3. For each peer, SSH and write the HALT file:
   ```
   ssh <user>@<host> "echo '<reason>' > ~/.config/cross-agent-comms/HALT && \
                       systemctl --user stop cross-agent-watch.path"
   ```
4. Track per-peer success/failure. Print results:
   ```
   Halting velox.local       ✓ (HALT file written)
   Halting bastion.local     ✗ (ssh exit 255: no route to host)
   Halting locally           ✓ (HALT file written)

   PARTIAL HALT: 2/3 machines halted. bastion.local needs manual halt.
   ```
5. Exit 0 if all peers halted; exit 1 if any peer failed (so scripts can
   detect partial halt). The local halt always succeeds — even on `--tailnet`,
   if remote peers fail, local is still halted.

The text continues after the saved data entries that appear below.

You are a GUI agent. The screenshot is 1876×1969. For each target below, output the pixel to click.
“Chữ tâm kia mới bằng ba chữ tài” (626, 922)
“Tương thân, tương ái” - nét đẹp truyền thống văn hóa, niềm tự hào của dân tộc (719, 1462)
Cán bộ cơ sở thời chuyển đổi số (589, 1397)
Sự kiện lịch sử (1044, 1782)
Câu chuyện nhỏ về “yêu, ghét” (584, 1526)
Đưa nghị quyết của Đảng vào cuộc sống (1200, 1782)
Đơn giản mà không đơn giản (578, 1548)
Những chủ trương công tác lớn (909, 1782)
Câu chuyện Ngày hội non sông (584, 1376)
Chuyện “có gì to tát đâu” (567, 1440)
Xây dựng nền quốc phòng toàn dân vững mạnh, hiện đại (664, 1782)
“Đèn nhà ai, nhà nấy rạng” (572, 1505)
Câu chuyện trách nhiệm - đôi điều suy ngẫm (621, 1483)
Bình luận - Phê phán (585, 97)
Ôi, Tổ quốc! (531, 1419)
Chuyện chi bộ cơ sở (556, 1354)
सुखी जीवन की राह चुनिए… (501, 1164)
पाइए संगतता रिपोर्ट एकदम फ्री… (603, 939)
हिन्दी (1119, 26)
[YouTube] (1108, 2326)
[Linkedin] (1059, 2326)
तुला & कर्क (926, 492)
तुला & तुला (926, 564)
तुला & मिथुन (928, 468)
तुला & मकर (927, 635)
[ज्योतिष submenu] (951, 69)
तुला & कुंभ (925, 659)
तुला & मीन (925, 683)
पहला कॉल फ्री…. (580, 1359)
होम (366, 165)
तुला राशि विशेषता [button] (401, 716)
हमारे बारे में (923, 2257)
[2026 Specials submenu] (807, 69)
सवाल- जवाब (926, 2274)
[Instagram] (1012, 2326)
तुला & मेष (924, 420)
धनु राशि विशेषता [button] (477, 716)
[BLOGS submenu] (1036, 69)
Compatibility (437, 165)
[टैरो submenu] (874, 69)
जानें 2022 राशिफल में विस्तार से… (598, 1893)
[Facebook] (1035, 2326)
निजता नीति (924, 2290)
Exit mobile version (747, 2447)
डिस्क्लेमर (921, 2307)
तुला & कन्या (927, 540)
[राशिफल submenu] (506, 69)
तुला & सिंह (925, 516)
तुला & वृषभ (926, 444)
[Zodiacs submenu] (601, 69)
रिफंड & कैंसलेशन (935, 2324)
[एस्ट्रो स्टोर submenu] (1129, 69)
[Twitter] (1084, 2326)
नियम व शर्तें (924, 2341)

## What "halt active" means for each component

| Component | Behavior under HALT |
|---|---|
| `cross-agent-send` | Refuses to send. Exits 5 with "halt active; remove ~/.config/cross-agent-comms/HALT to resume." Checks HALT at start AND between each retry/rsync step, so an in-flight send completes its current step then stops. |
| `cross-agent-recv` | Refuses to verify or dedup. Exits 5 with same message. Inbound files are **left in place** — not moved, not rejected — so resume picks them up cleanly via cold-start. |
| `cross-agent-watch` | Continues running but suppresses notifications. Logs each event with `(suppressed by HALT)` so the operator can see what would have fired. |
| `cross-agent-status` | Prints prominent `⚠ HALT ACTIVE` banner before normal output. Continues to enumerate (read-only). |
| `cross-agent-discover` | Same banner. Continues (read-only). |
| Agent polling loops | Check HALT on every wake. If set: write a final `progress` note to any active conversation ("HALT fired locally; pausing"), surface "(HALT active; cross-agent comms paused)" in every user response, and stop rescheduling. Polling decays naturally within one cadence. |
| Conversation initiator | Refuses to write sequence 1 of any new conversation. Surfaces refusal to user. |
| Startup workflow (Phase A) | Checks HALT at session boot. If set, surfaces immediately and skips cross-agent inbox checks. |

## Failure modes

| Symptom | Cause | Fix |
|---|---|---|
| `~/.config/cross-agent-comms/HALT` already exists | Halt was already active | OK — running halt again refreshes the reason text. Safe. |
| `systemctl --user stop` fails | Watcher service not installed, or systemd not available | The HALT file is still written — components that check HALT will still stop. The systemctl failure surfaces as a non-fatal warning. |
| `--tailnet` halts some peers but not others | One or more peers unreachable | Exit 1 with per-peer status. Manually halt the unreachable peers (visit each machine, `touch ~/.config/cross-agent-comms/HALT`), or fix the network and re-run. |
| Permission denied writing the HALT file | `~/.config/cross-agent-comms/` doesn't exist or is owned by another user | `mkdir -p ~/.config/cross-agent-comms/`; check ownership. |

## What halt does NOT do

- Does not kill running Claude sessions. Polling stops within ~5 min, but the
  session itself stays alive and can be re-engaged after resume.
- Does not delete pending messages. Inbound files in `inbox/from-agents/`
  remain; they get processed when polling resumes.
- Does not abort in-flight rsync push mid-byte. Atomic-write semantics
  guarantee in-flight messages either complete cleanly or leave only `.tmp.*`
  files (which receivers ignore).

## Examples

```bash
# Quick halt with no reason
cross-agent-halt

# Halt with a memo
cross-agent-halt "runaway poll loop in homelab session, debugging"

# Halt all tailnet peers + local
cross-agent-halt --tailnet "shutting down for system update"

# Halt protocol comms but leave the watcher service running
cross-agent-halt --no-stop-watcher
```

## Recovery

Always pair with `cross-agent-resume` when the situation is resolved:

```bash
cross-agent-resume                # local
cross-agent-resume --tailnet      # all peers
```

## See also

- `cross-agent-resume` — counterpart that clears HALT.
- `cross-agent-status` — see HALT state at a glance.
- `cross-agent-comms.org` — protocol spec, `* Halt mechanism` section.